We designed our computing clusters (a large, powerful pool of computers) around open standards for reliability, scalability, extensibility, and interoperability. We use hardware from major vendors and a standard, enterprise-grade Linux distribution customized to address the specific needs of our users. Our infrastructure is designed to provide the greatest possible range of options to you, rather than obliging you to restrict yourself to a narrow range of tools and methodologies. We provide a stable platform on which a wide range of technologies can be deployed.
Our computing clusters consist of two main pools of resources:
Batch processing is intended for long-running processes that are CPU intensive and able to run in parallel. Batch servers enables users to perform multiple commands and functions without waiting for results from one set of instructions before beginning another, and to execute these processes without being present.
Interactive servers are intended for large processes that are memory intensive. Our interactive cluster allows users to view and engage with their jobs in real time.

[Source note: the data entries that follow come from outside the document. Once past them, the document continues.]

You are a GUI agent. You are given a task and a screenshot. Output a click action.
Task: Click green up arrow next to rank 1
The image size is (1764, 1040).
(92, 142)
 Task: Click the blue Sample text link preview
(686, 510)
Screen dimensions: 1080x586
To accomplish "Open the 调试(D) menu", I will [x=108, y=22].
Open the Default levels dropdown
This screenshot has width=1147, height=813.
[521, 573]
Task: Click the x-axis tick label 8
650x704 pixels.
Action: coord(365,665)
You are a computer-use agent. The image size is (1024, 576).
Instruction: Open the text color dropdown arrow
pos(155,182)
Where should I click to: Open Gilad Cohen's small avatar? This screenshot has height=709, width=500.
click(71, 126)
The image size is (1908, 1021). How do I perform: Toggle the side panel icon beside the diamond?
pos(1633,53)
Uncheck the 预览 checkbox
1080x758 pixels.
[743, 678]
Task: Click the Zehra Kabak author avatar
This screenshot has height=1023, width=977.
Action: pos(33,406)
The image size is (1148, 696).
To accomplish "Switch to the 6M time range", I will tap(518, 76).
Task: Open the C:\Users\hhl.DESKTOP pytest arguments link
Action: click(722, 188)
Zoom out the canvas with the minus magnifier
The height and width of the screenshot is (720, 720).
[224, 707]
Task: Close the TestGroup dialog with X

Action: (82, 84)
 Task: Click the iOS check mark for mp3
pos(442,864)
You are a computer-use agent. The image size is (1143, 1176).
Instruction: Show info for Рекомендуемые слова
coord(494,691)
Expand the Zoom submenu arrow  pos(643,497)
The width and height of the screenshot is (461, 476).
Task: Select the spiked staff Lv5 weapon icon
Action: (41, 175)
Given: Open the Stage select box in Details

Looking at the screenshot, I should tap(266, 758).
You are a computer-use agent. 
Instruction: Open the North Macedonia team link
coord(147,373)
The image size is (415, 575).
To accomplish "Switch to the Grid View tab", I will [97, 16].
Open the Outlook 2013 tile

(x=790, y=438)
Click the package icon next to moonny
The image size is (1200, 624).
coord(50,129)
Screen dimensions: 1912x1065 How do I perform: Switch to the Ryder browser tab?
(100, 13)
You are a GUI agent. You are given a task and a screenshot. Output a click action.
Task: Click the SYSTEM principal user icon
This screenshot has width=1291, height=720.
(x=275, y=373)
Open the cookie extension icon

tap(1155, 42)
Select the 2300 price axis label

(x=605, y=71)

Both batch and interactive servers at HMDC run on a high throughput cluster, based on HTCondor, on which users can perform extensive, time-consuming calculations without the technical limitations imposed by a typical workstation. Our computing clusters use parallel processing to enable faster execution of computation-intensive tasks. Many computing tasks can benefit from implementation in a parallel processing form. The cluster is extremely useful for the following applications:
Jobs that run for a long time: You can submit a batch processing job that executes for days or weeks and does not tie up your RCE session during that time.
Jobs that are too big to run on your desktop: You can submit jobs that requires more infrastructure than your workstation provides. For example, you could use a dataset that is larger in size than the memory on your workstation.
Groups of dozens or hundreds of jobs that are similar: You can submit batch processing that entails multiple uses of the same program with different parameters or input data. Examples of these types of submission are simulations, sensitivity analysis, or parameterization studies.
Access to our computing clusters is available to all RCE users.